I want to search a certain string in a number of archival log folders which reflect different servers. I use 2 different commands as of now
-bash-4.1$ zcat /mnt/bkp/logs/cmmt-54-22[8-9]/my_app.2021-12-28-* | grep 'abc'
and
-bash-4.1$ zcat /mnt/bkp/logs/cmmt-54-23[0-3]/my_app.2021-12-28-* | grep 'abc'
I basically want to search on server folders cmmt-54-228, cmmt-54-229 .... cmmt-54-233.
I tried combining the two commands into one but it doesn't seem to be working some mistake in using regex from my side
-bash-4.1$ zcat /mnt/bkp/logs/cmmt-54-22[8-9]|3[0-3]/my_app.2021-12-28-* | grep 'abc'
Please help.
CodePudding user response:
Regex is not glob. See man 7 glob
vs man 7 regex
.
grep
with with regex. grep
filters lines that match some regular expresion.
Shell expands words that you write. Shell replaces what you write that contains "filename expansion triggers" *
?
[
and replaces that word with a list of words of matching filenames.

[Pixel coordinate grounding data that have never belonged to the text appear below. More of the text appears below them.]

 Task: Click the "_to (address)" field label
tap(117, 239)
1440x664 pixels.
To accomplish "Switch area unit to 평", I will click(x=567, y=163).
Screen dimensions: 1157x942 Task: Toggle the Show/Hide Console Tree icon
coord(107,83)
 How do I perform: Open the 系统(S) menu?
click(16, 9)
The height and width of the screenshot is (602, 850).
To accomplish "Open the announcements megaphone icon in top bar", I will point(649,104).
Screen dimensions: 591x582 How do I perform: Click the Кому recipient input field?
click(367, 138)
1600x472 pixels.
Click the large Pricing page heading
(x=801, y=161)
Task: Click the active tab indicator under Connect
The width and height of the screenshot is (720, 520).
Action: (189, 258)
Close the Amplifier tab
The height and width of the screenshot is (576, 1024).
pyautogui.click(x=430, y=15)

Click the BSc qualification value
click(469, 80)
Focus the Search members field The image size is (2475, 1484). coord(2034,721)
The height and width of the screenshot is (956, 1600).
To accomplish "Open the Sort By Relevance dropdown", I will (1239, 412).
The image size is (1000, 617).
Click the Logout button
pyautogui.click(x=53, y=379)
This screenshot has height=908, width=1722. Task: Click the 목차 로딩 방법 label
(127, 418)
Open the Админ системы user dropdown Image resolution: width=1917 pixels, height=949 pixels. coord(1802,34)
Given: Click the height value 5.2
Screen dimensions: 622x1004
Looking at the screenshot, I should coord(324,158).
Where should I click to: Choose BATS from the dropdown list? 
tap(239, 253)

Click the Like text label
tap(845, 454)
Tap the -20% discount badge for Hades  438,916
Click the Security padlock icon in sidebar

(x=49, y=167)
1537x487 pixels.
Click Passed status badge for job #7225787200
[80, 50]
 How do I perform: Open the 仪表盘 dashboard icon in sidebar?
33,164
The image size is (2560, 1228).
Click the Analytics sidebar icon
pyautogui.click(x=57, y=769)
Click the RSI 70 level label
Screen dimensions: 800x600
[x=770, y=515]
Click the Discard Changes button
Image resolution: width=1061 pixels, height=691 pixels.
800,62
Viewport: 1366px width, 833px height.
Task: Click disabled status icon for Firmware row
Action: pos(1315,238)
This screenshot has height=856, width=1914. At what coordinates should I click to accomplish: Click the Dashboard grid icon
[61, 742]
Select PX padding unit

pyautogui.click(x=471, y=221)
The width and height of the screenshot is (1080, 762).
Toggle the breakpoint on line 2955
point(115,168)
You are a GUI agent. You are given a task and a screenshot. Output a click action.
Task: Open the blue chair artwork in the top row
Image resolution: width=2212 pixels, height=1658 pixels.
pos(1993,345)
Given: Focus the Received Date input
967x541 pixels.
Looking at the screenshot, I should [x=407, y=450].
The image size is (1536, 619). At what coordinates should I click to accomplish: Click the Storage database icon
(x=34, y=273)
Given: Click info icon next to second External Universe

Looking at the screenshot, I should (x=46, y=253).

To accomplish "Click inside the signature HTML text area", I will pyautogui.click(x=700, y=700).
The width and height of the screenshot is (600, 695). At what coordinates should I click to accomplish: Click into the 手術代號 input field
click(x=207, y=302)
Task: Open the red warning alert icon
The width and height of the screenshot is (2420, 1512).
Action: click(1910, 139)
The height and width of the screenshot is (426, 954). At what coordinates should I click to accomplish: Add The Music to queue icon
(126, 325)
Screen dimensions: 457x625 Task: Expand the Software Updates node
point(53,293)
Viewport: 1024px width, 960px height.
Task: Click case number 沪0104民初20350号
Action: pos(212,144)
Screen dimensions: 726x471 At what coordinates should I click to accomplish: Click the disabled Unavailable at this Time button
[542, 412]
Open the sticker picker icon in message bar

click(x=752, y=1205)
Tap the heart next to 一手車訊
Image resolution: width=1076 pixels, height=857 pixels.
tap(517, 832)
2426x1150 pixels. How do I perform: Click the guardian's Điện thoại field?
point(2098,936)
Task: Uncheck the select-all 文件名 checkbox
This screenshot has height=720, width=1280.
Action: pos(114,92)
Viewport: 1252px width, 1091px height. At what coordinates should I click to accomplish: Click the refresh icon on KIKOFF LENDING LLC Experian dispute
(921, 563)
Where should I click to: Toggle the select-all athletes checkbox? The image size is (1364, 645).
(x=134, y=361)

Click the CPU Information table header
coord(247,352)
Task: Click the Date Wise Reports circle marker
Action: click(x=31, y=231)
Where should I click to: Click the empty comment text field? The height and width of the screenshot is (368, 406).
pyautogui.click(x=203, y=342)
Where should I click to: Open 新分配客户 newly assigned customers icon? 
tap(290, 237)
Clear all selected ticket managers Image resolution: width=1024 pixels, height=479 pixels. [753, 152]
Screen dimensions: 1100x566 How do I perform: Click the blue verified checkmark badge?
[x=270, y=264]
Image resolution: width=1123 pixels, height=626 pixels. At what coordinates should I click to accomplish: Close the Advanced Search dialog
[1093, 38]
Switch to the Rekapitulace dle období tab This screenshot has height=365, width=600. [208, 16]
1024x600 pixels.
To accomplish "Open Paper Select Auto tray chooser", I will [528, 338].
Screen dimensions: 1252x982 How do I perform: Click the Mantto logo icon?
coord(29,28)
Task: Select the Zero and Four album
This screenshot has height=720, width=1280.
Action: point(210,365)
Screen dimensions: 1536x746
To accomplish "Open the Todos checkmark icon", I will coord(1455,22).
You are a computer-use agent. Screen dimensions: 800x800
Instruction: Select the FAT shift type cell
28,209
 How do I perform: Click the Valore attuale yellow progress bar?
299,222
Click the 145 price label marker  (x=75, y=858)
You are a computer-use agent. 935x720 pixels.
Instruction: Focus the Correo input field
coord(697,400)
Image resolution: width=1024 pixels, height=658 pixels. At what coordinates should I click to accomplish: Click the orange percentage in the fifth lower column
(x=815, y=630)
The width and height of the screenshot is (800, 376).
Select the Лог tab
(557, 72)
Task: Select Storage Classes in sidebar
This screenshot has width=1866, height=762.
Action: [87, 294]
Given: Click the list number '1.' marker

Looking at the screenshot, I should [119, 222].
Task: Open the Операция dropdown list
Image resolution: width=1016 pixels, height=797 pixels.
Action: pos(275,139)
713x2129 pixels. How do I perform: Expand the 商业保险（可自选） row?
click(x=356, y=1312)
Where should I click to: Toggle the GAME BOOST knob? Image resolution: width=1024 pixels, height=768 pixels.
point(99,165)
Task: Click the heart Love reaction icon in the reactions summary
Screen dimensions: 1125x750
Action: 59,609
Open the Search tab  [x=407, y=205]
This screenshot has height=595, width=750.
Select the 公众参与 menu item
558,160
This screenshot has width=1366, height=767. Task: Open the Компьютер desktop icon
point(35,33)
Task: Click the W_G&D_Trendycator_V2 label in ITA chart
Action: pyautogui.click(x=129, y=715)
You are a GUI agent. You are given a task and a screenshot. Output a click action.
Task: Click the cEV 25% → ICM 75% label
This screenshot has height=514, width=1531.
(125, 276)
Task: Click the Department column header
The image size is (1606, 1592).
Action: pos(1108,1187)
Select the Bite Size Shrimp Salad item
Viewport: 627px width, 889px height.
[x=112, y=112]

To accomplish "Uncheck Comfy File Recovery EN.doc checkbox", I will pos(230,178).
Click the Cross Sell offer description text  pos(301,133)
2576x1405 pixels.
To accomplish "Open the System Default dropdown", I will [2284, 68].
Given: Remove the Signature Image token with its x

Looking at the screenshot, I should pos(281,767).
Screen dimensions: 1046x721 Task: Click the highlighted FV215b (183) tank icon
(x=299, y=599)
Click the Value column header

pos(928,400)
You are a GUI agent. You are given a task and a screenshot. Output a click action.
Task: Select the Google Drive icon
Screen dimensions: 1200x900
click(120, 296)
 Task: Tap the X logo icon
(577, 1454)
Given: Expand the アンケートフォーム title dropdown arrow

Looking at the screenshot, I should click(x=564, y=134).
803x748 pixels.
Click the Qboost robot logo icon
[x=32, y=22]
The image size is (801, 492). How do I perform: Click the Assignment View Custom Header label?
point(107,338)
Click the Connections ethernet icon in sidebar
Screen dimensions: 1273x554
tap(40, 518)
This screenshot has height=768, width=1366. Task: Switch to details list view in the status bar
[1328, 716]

You can use extended pattern matching (see man bash
), which sounds like the most natural here:
shopt -s extglob
echo /mnt/bkp/logs/cmmt-54-2@(2[8-9]|3[0-3])/my_app.2021-12-28-*
In interactive shell I would just write it twice:
zcat /mnt/bkp/logs/cmmt-54-22[8-9]/my_app.2021-12-28-* /mnt/bkp/logs/cmmt-54-23[0-3]/my_app.2021-12-28-*
Or with brace expansion (see man bash
):
zcat /mnt/bkp/logs/cmmt-54-2{2[8-9],3[0-3]}/my_app.2021-12-28-*
Braces expansion first replaces the word by two words, then filename expansion replaces them for actual filenames.
You can also find
files with a -regex
. For that, see man find
. (Or output a list of filenames and pipe it to grep
and then use xargs
or similar to pass it to a command)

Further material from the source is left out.